Begin by attributing worth to how you think and how you act, they are your unique interactions with the world, after all, the only ones you have. With time, you can start to see that it is your own thinking that matters the most, be selfish about it, it’s even ok to think narcissistically sometimes, what matters though is the physical and verbal manifestations of those thoughts. Even if you judge these thoughts or actions as bad or negative, analyse them and take anything that can elicit personal growth.
Applying This to Action
Changing your thoughts can change your life for the better, or for the worst if you allow it. From the beginnings of building mental dominance to the point where you are comfortable and happy with the way you think and act, you’ll definitely see changes in how you interact with the world, and subsequently, how it reacts to you.
The worth instilled in your thinking will translate to seeing that worth imbued in your words in actions. At best, you could end up being the type of person who can throw in non-sequiturs into almost any conversation and feel good about it, because you’re happy about the way you think, and are careless about how the world responds. You might even find that because you are so confident and ‘sure’ of your actions and choices, the world will react favourably regardless. It’s never a sure thing when you take risks and try new things, but it’s not about making it a sure thing, it’s about building the mental dominance required to try these new things and be internally confident enough in yourself to be satisfied with whatever happens.
It’s never a sure thing when you take risks and try new things, but it’s not about making it a sure thing, it’s about building the mental dominance required to try these new things and be internally confident enough in yourself to be satisfied with yourself whatever happens.
In Just a Few (A Lot of) Words
Coming back from our tangent, let’s return to the original scenario of a group social situation. Someone with no mental dominance will not see the worth in the words they share with the group, will not see the worth in the reactions to these words, whether good or bad. This person does not have control over their own thoughts and feelings because they allow what happens in this scenario to dictate them. The world reflects this back onto them by giving them back what that person put in, nothing of worth.

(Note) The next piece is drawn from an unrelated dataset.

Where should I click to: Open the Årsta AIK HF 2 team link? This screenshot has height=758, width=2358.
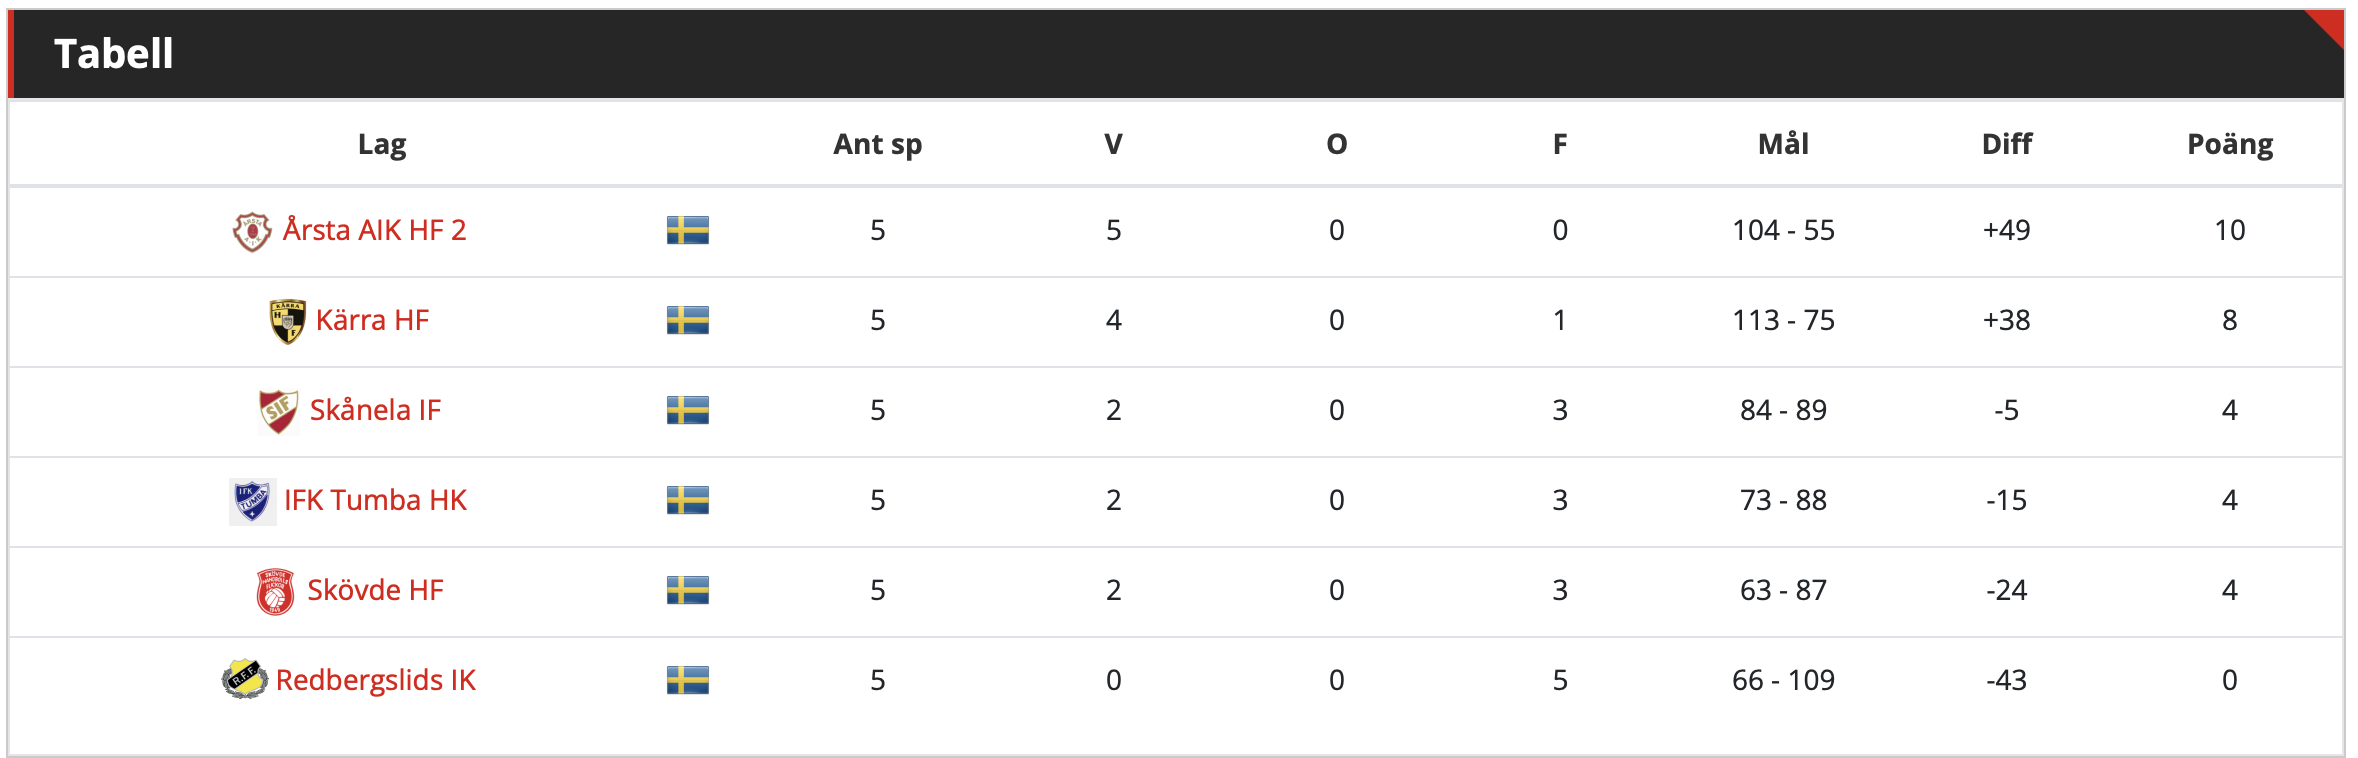(374, 230)
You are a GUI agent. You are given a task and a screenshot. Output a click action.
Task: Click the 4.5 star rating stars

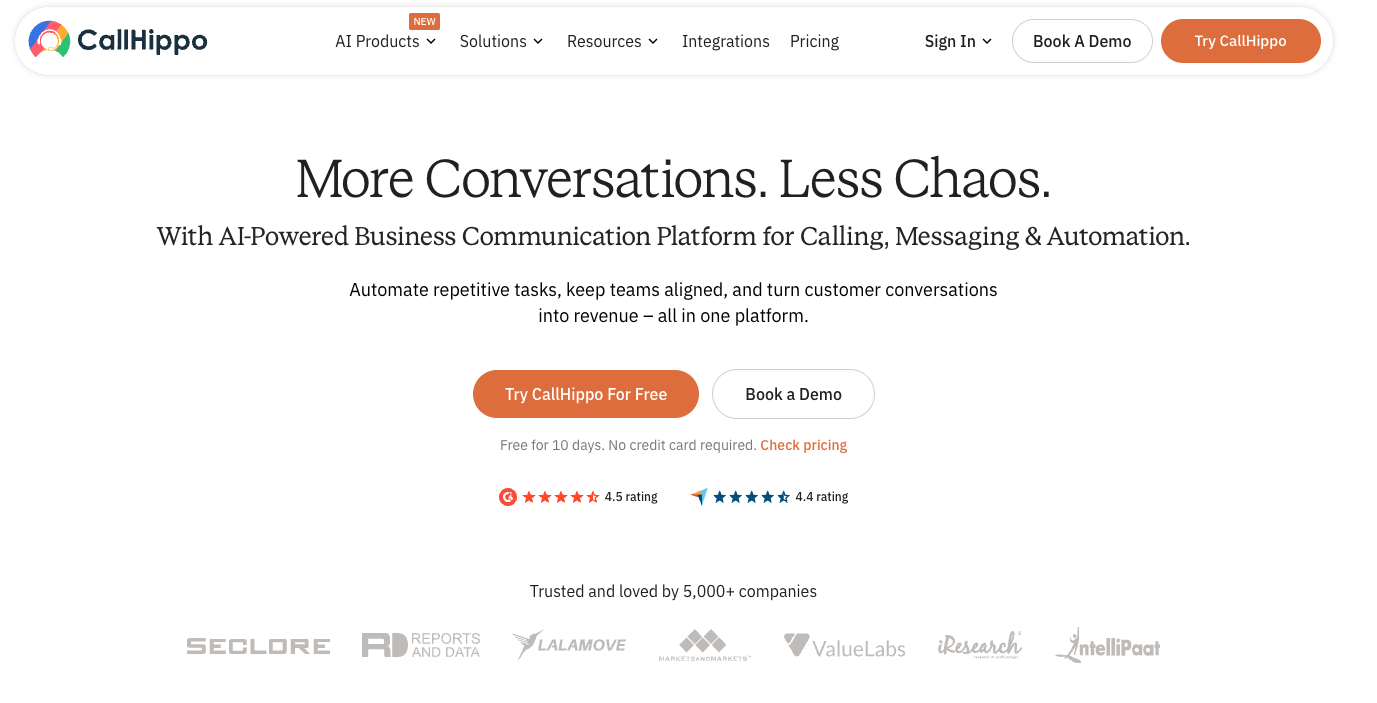[561, 497]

In contrast, the mentally dominant individual knows that their presence is appreciated in the social group. They know that their words make the social group something of worth, something unique that every other experience is lacking. They turn to the others, they turn towards the world as say this is what I am, here is what I bring to you, and the world responds with the gift of experience. Good or bad experience is largely irrelevant because the mentally dominant individual sees worth in all of it, they want to digest whatever is given, leaving out and forgetting whatever isn’t useful, and whatever could catalyse the lowering of their mind and thoughts from their own internal pedestal.
In one line, the mentally dominant individual controls the world around them, the individual lacking mental dominance lets the world control them.